Les 10 et 11 octobre 2025, une vente massive de 60 millions de dollars a anéanti 19,3 milliards de valeur. Pas en raison d’un effondrement général. Pas à cause d’appels de marge en cascade sur des positions réellement fragilisées. Mais suite à une défaillance d’oracle.
Ce n’est pas un phénomène nouveau. Ce schéma d’attaque est exploité avec succès depuis février 2020, coûtant à l’industrie plusieurs centaines de millions à travers des dizaines d’incidents. Octobre 2025 marque une amplification x160 du précédent record d’attaque sur oracle — non par sophistication technique, mais parce que l’écosystème a pris de l’ampleur tout en conservant ses faiblesses fondamentales.

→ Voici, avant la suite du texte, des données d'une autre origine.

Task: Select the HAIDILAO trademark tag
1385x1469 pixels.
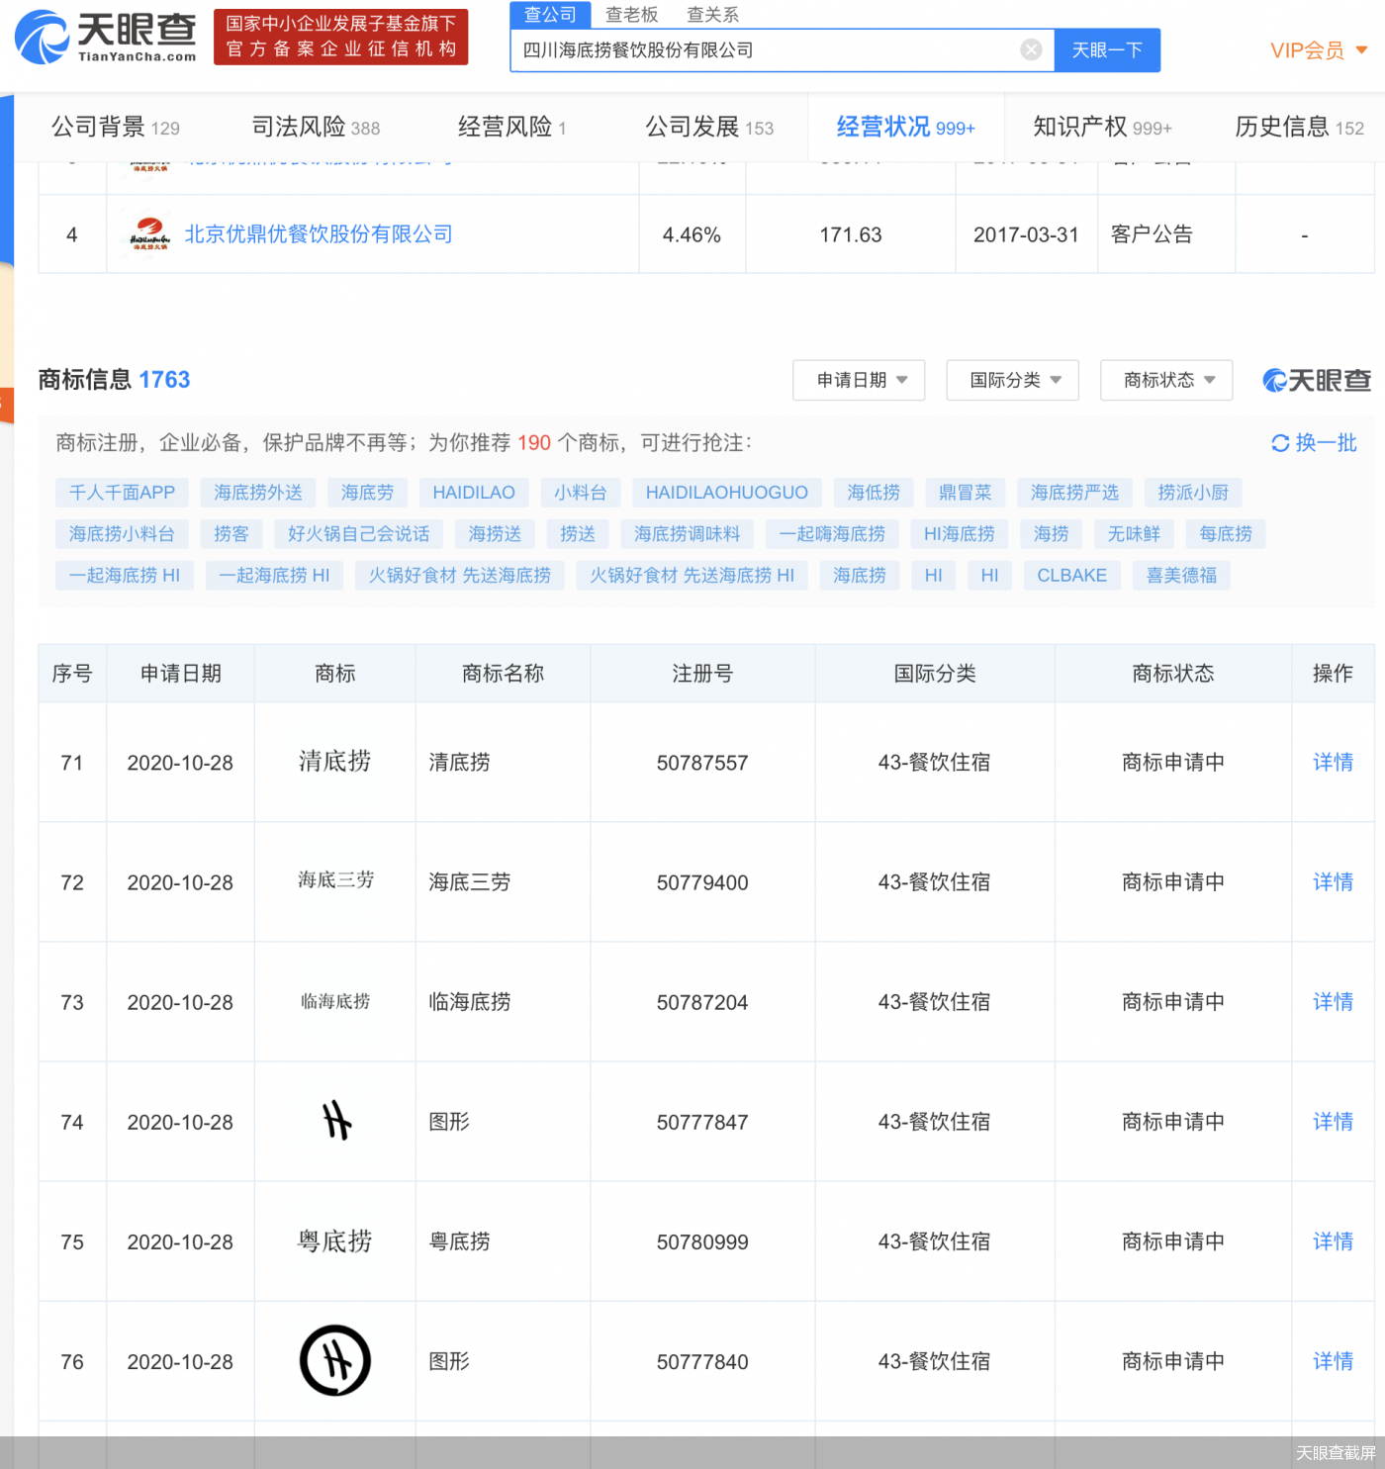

Cinq années de leçons coûteuses, restées lettre morte. Cette analyse en explore les causes.
Toute plateforme à effet de levier est confrontée à un défi essentiel : comment valoriser avec précision le collatéral tout en prévenant la manipulation ?
Trop sensible → vulnérabilité aux manipulations Trop stable → incapacité à détecter les dégradations réelles
En octobre 2025, la sensibilité a été privilégiée. L’oracle a suivi en temps réel les prix au comptant alors que 60 millions de dollars étaient injectés sur le marché, dépréciant instantanément le collatéral et entraînant une vague de liquidations. Le système a fonctionné comme prévu.
Mais sa conception était gravement défaillante.
Avant d’analyser octobre 2025, rappelons-le : la situation s’est déjà produite.
Le schéma directeur (2020-2022)
Février 2020 : bZx (350 K USD + 630 K USD) Oracle à source unique. Manipulation par prêt éclair du prix WBTC sur Uniswap. 14,6 % de l’offre totale déplacée pour fausser le flux utilisé par bZx.
Octobre 2020 : Harvest Finance (24 M USD volés, retrait massif de 570 M USD) Sept minutes. Prêt éclair de 50 M USD. Manipulation des prix stables sur Curve. Effondrement infrastructurel et retrait massif de liquidité, dépassant largement le montant du vol.
Novembre 2020 : Compound (89 M USD liquidés) DAI à 1,30 USD sur Coinbase Pro — nulle part ailleurs. L’oracle de Compound utilisait Coinbase comme référence. Liquidations sur des prix observés sur une seule plateforme pendant une heure. 100 K USD suffisaient pour manipuler un carnet de 300 K USD de profondeur.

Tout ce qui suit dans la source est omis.